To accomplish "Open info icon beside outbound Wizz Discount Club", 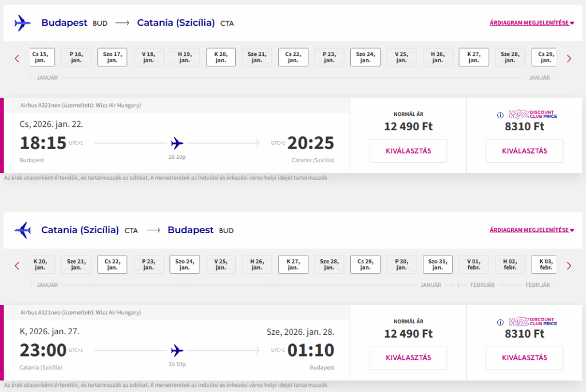I will [500, 115].
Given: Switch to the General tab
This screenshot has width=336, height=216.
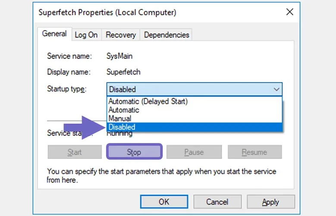Looking at the screenshot, I should click(54, 34).
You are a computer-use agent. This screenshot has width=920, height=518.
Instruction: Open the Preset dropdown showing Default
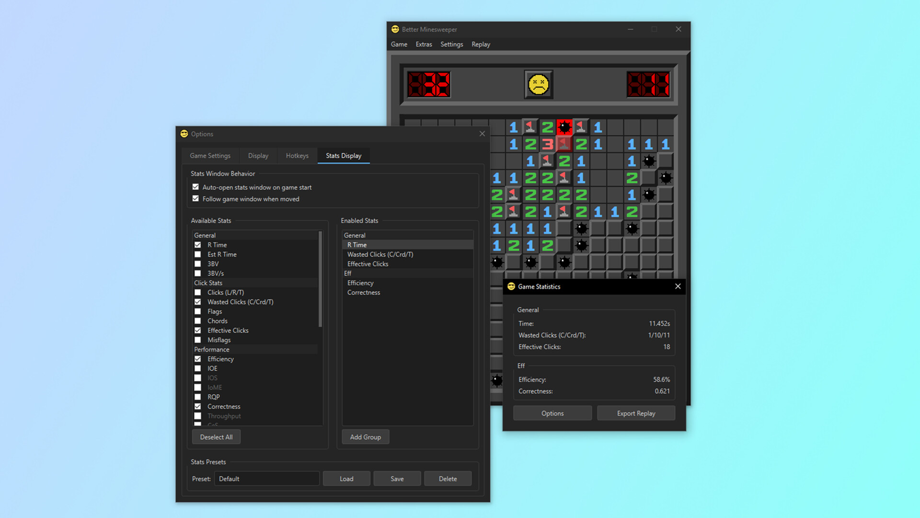(266, 478)
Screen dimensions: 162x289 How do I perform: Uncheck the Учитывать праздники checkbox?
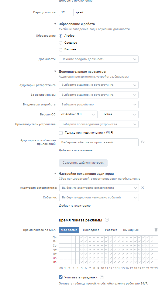click(x=61, y=277)
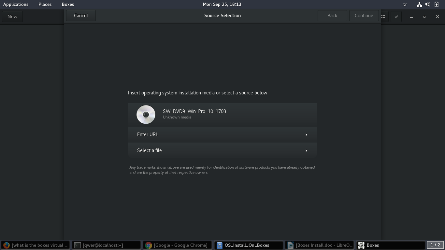The image size is (445, 250).
Task: Open the tr keyboard layout selector
Action: coord(405,4)
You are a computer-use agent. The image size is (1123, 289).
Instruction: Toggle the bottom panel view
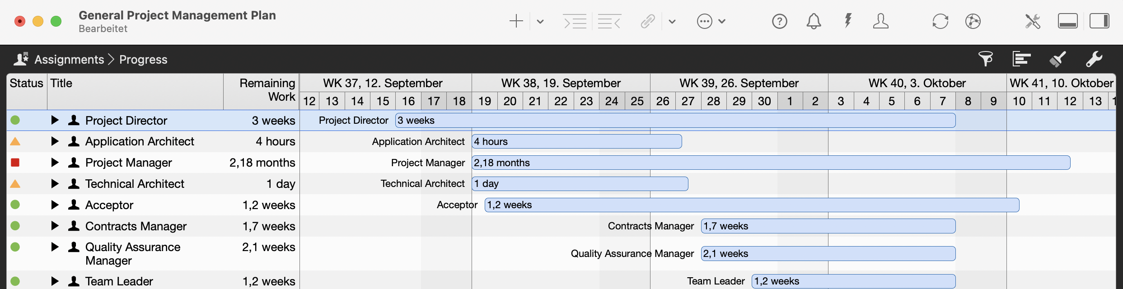point(1067,21)
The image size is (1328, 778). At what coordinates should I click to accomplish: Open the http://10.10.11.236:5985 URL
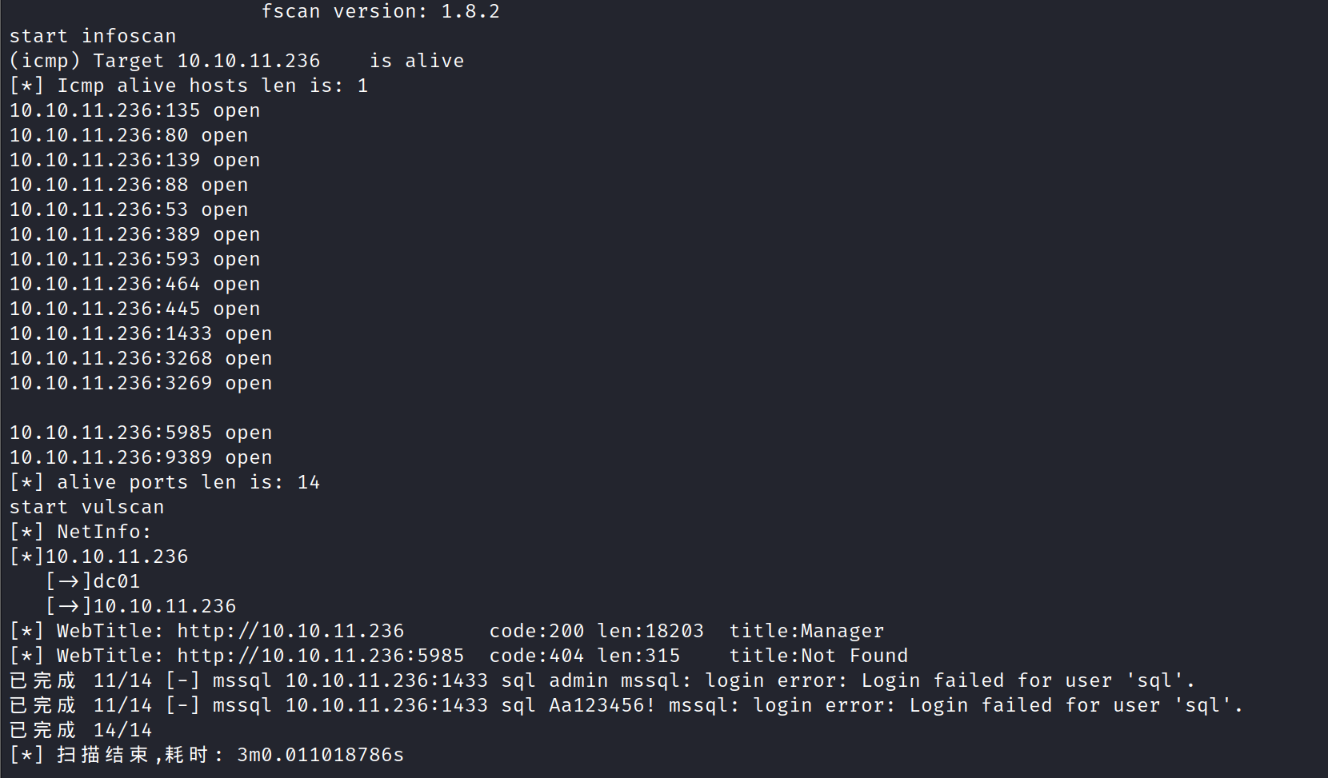click(x=321, y=656)
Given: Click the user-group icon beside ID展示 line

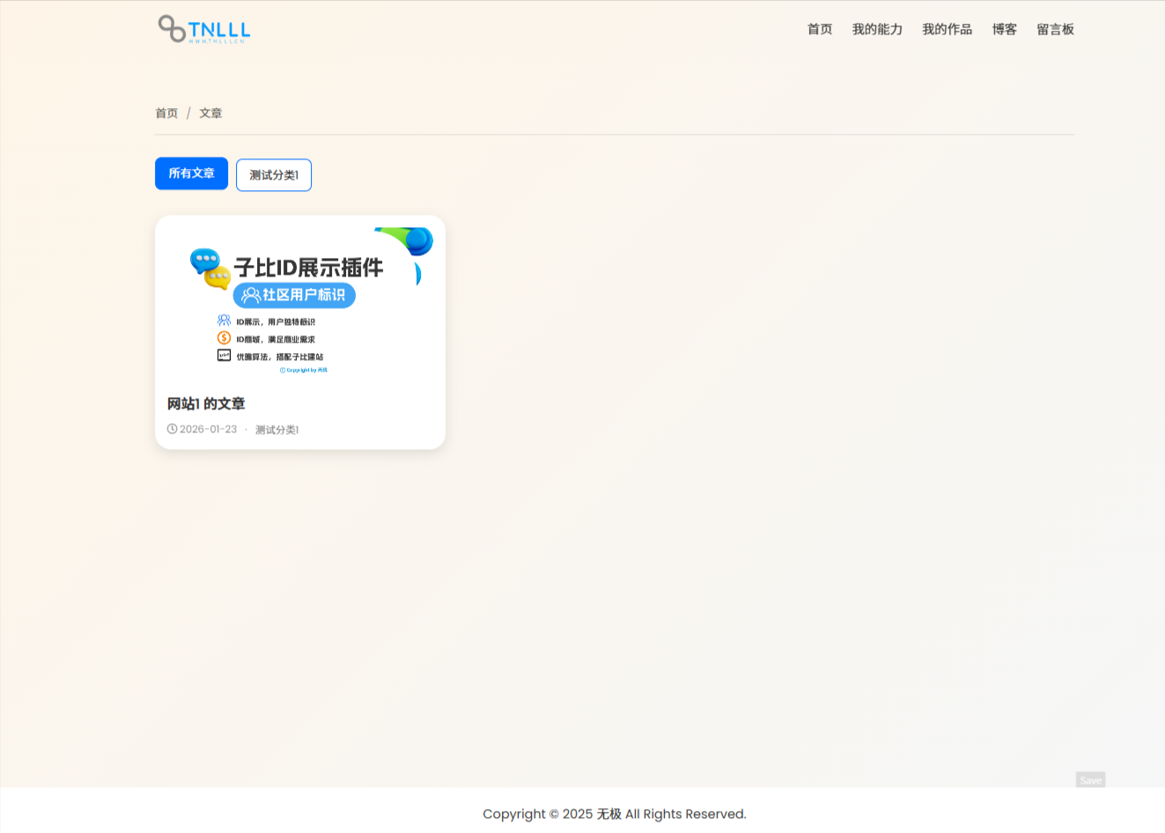Looking at the screenshot, I should (223, 320).
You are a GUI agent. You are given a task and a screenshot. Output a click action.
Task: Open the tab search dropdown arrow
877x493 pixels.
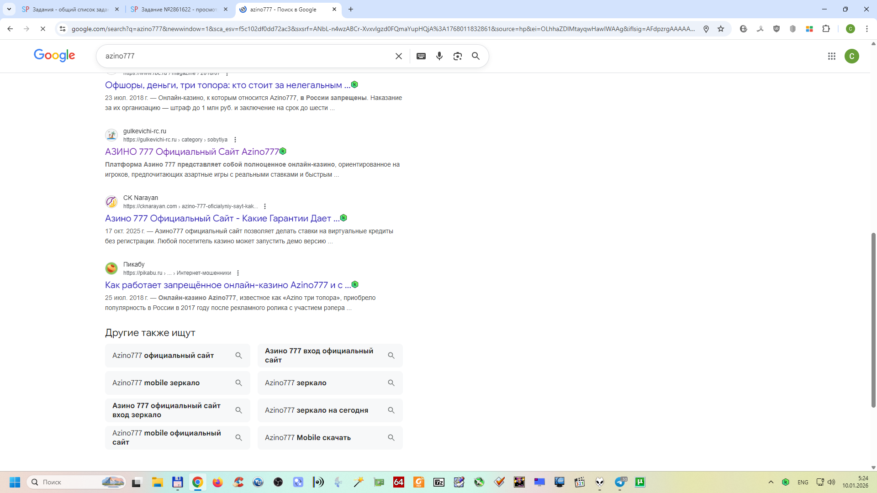point(9,9)
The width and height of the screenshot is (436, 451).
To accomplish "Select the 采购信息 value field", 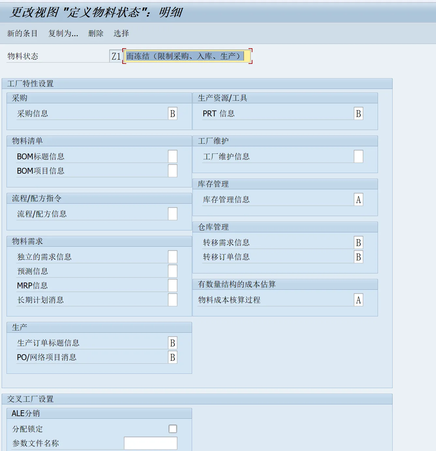I will coord(173,114).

### Problem description
Copy the data word for word, starting at the line that contains "You are a computer-use agent. This" and ending at the line that contains "Action: coord(405,4)", with both of those lines included. Leave the pictures out of your copy.

### In response
You are a computer-use agent. This screenshot has width=920, height=518.
Instruction: Open the Preset dropdown showing Default
(266, 478)
Screen dimensions: 162x289 How do I perform: Uncheck the Учитывать праздники checkbox?
click(x=61, y=277)
The image size is (445, 250).
Task: Open the tr keyboard layout selector
Action: coord(405,4)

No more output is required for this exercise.